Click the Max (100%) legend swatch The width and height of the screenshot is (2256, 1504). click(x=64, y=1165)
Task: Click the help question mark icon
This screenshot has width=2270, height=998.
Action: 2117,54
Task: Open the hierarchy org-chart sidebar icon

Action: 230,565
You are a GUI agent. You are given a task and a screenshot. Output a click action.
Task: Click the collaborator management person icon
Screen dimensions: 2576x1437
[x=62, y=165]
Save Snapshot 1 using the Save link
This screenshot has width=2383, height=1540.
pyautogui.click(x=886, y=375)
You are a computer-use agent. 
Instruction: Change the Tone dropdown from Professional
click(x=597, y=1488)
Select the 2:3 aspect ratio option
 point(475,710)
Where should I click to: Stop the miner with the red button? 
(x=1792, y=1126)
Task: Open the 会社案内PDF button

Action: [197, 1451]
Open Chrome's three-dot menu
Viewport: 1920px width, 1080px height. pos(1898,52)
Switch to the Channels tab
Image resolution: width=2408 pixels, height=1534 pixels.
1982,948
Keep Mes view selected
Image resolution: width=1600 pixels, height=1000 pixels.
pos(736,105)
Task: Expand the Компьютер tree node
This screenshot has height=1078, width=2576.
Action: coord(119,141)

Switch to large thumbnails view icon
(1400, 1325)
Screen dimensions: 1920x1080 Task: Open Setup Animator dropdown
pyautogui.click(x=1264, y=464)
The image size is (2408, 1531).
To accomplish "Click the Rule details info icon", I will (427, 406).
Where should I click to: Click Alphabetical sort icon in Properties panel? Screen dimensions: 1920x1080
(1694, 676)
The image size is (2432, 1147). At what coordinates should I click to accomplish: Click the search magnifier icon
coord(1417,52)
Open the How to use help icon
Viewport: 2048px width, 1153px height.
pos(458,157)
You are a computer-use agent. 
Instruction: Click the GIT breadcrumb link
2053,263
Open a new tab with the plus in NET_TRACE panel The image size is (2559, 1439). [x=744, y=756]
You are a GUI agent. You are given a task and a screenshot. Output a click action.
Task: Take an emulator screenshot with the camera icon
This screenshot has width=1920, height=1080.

★ ★ ★

▸ **DIRECTIONS FOR THIS TASK**
Output the lines of the records above exactly as they appear, from the line containing "Select the 2:3 aspect ratio option" through the line containing "Task: Expand the Компьютер tree node".

▸ **TASK ANSWER**
Select the 2:3 aspect ratio option
 point(475,710)
Where should I click to: Stop the miner with the red button? 
(x=1792, y=1126)
Task: Open the 会社案内PDF button

Action: [197, 1451]
Open Chrome's three-dot menu
Viewport: 1920px width, 1080px height. pos(1898,52)
Switch to the Channels tab
Image resolution: width=2408 pixels, height=1534 pixels.
1982,948
Keep Mes view selected
Image resolution: width=1600 pixels, height=1000 pixels.
pos(736,105)
Task: Expand the Компьютер tree node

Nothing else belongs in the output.